* Start SUPPLIED DATA *

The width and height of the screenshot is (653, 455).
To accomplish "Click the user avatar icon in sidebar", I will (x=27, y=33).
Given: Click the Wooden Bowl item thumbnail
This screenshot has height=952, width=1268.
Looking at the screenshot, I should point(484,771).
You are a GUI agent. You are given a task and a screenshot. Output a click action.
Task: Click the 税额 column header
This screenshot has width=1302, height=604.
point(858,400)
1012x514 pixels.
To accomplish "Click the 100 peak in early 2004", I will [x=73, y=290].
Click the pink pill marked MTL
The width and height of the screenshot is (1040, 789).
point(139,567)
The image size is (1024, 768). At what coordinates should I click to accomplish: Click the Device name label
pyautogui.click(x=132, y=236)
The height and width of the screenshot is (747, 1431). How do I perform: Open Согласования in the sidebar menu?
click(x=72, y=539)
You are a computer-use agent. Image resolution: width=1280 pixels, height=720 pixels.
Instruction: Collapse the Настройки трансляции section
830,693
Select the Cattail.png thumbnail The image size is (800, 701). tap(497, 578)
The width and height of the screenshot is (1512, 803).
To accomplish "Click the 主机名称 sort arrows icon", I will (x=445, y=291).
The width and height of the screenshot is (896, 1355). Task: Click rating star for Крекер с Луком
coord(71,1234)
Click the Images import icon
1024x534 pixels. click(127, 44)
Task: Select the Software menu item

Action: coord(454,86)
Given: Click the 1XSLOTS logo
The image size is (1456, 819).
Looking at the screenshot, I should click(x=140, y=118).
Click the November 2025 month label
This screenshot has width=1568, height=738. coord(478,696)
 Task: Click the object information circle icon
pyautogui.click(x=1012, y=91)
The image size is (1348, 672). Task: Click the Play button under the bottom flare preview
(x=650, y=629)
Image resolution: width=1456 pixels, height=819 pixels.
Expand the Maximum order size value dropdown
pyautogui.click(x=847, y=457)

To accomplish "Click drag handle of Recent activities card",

* End SUPPLIED DATA *

[EXERCISE DIRECTIONS] Please count the lines in the records above that contain the string "width", with uppercase and lowercase treated as different, and reply with only the number.

[THE ANSWER] 10